# Goldfish Food?



## HugKissLove1994 (Aug 18, 2007)

*What do you feed your fish?*​
Live Food Only00.00%Mixed: Live,flakes,pellets,etc535.71%Only Flakes, and pellets964.29%


----------



## HugKissLove1994 (Aug 18, 2007)

Okay, I have 4 calico goldfish and I was wondering if it is okay to feed Tetra Fin "crisps, sinking pellets, and flakes"??? Or just the crisps and pellets or what?
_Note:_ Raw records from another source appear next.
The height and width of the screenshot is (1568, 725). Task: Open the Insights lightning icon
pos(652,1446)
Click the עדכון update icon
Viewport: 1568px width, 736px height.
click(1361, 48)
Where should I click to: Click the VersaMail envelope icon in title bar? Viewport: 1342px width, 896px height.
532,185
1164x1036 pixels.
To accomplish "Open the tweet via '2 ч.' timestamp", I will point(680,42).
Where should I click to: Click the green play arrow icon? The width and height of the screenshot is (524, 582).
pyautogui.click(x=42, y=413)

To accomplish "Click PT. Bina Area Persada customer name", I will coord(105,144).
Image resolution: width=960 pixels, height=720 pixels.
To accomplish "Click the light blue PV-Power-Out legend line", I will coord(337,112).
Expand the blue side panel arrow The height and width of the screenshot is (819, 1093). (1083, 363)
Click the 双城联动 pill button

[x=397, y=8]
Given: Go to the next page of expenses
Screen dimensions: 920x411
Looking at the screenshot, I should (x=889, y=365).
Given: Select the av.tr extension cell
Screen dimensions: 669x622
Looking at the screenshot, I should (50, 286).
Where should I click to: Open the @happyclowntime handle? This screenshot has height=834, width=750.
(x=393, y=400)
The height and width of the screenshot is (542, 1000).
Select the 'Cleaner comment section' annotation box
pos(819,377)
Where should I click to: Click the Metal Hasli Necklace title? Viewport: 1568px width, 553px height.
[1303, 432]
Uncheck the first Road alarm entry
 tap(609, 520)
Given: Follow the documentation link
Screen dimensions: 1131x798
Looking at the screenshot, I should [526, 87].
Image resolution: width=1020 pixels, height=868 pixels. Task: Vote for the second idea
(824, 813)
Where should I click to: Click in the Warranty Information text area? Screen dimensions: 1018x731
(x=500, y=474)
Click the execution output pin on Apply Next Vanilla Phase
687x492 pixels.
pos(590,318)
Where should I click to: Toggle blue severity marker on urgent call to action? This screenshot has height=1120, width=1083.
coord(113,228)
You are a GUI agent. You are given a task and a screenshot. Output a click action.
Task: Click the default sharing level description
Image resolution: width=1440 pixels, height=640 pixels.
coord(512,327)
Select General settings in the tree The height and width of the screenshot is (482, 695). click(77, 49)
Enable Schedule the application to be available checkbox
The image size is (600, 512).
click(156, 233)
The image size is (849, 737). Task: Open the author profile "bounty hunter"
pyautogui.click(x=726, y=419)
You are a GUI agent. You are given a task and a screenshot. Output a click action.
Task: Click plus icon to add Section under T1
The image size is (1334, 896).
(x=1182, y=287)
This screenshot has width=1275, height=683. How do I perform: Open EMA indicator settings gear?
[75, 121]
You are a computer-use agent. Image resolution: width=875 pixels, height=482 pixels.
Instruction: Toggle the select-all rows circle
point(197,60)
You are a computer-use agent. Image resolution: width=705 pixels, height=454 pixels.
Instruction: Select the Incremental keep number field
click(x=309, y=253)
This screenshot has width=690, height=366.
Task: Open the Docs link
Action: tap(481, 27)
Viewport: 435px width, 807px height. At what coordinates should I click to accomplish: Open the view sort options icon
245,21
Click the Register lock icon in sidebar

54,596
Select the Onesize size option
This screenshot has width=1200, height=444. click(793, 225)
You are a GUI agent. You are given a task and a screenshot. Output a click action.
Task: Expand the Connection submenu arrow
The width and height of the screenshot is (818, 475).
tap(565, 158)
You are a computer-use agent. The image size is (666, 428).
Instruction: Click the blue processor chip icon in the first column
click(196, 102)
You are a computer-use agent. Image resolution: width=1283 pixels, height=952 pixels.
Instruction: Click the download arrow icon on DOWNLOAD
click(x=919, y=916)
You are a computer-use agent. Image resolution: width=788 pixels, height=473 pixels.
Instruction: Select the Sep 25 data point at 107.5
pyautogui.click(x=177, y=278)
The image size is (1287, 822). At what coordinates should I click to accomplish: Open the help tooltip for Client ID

Any advice with be useful. 

-Laura


----------



## 57chevygirl57 (Feb 20, 2004)

they will even eat bits of veggies,,,,,,,,,,

I avoid live foods, simply do to the risk of infecting my fish or the whole tank.......


----------



## HugKissLove1994 (Aug 18, 2007)

Yea ho do you feed them peas and stuff?


----------



## 57chevygirl57 (Feb 20, 2004)

HugKissLove1994 said:


> Yea ho do you feed them peas and stuff?


Take the skins off the peas, I give them, along with my fronts,
Nori, broc, zuccini,cabage.........
My fish were trained at a very tender age to eat what is offered............
they also get frozen foods, shrimp, krill, mysis.clams, muscles, never bhrine shrimp(no good,,,,)
I have listened to people say, my fish only eat bhrine shrimp, and guess what???
They starve to death,,,,,Is ok for a snack,I don't bother.............
I also soak some food in selcon, and garlic...
My fish eat very well....


----------